From my field test also additional uni-code letters are allowed for the first letter by several parsers (at least they are graceful with those).
[/Update]
In HTML 5 specification the parser and the specification state that
the element name can be everything starting with a letter and followed
by alpha-numeric characters.
Incorrect. The specification states that the element name must be one of the names explicitly listed in that document, or in another applicable specification. These include but are not limited to SVG and MathML.
The specification also includes a processing specification for consumers of HTML, such as browsers.
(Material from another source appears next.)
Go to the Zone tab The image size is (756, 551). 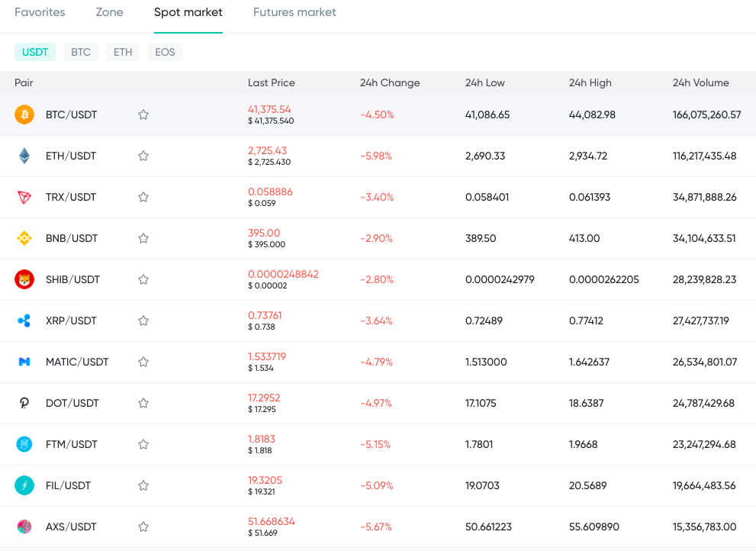[x=109, y=12]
This doesn't describe what's "allowed", it describes what those consumers should do with each character of the document regardless of whether it contains things that are allowed or not allowed.
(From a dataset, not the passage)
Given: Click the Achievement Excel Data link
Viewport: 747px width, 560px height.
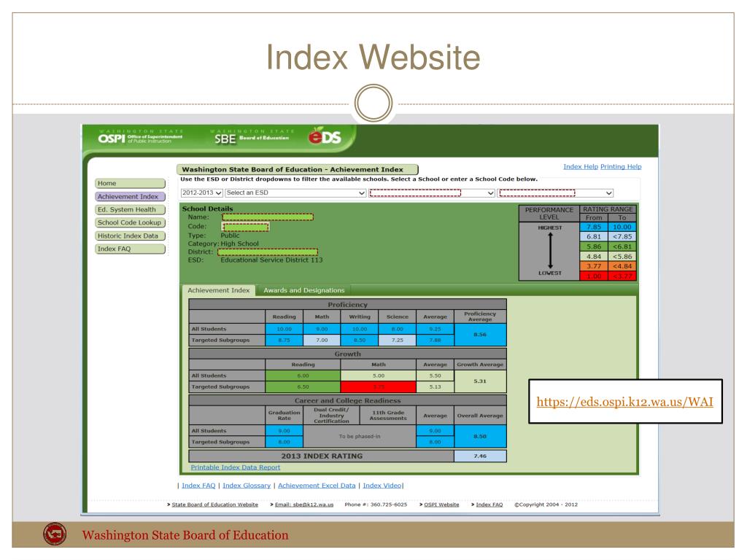Looking at the screenshot, I should 317,486.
Now the question is what happens if I introduce additional elements
not part of the specification but valid in terms of compliance to the
specified syntax.
The above rules are followed. The "specified syntax" is irrelevant. The specification describes what the consumer should do for any input stream of characters.
What do all those browsers do when they encounter elements with custom
yet unknown name? Does those elements got treated like any element or
are they left out, stripped out or replaced?
They are treated as elements in the http://www.w3.org/1999/xhtml namespace which implement the HTMLUnknownElement interface.
How for instance do HTML5 editor behave?
If they are HTML5 compliant they will behave the same way when reading in the HTML.
Is there anything in the specifications I have overlooked regarding
valid element tag names?
See the first paragraph above. Also the Custom Elements spec which makes any element name starting with an ASCII letter and containing a hyphen to be considered valid. It is unclear whether that specification is currently an "HTML5 applicable specification" but if not, it will very probably be one soon.
I know that data- Attributes is part of HTML 5. It seems to be a good choice to use it to serialize some data in markup. So there are people using data-bind="xxx" . But can I just use bind="xxx". It seems violate schema, of specification, but practically it works in all browser. So my question is, what is the practical reason (not in theory) like performance that I should not use customs attribute just like bind="xxx". I know bind attribute is not reserved attribute.
Thanks
Practically, some browser can implement bind with a totally different meaning.
You're using it for Knockout, but hypothetically the new meaning is different. When you change the inline CSS on one element, it should change it on another element based on a selector in the bind attribute.
There's a reason to respect standards and use private (e.g. data-) or vendor-specific prefixes.
I know this question is old but I had the same question as Fred. I found the answer and I wanted to share it. There is no practical reason not to use an arbitrary attribute name other than what was mentioned in another answer. That is a vendor or browser maker may decide to use the name for something else.
It is however not allowed in the spec, kind-of, while the spec does read that arbitrary attribute names should not be used, there is nothing preventing their use. This is like the US Code for Displaying a flag, it's a set of rules but no way to enforce it.
Contrast this to a rule that is enforced such as a single body tag within an html document, etc. and you can realize that there is nothing enforcing using arbitrary names for attributes.
So what remains is why should you not use arbitrary attribute names? Since it will not pass the W3 html validator, it can be argued that societal pressure may increase to the point that your code will not be acceptable. For example, SEO may suffer, a future employer may not like sloppy code, etc.
I certainly became embarrassed as I make liberal use of arbitrary attribute names to pass data. Something that I will stop immediately. I am now convinced that using the data-* attribute will make my code easier to read, easier to maintain and clean enough for peer review.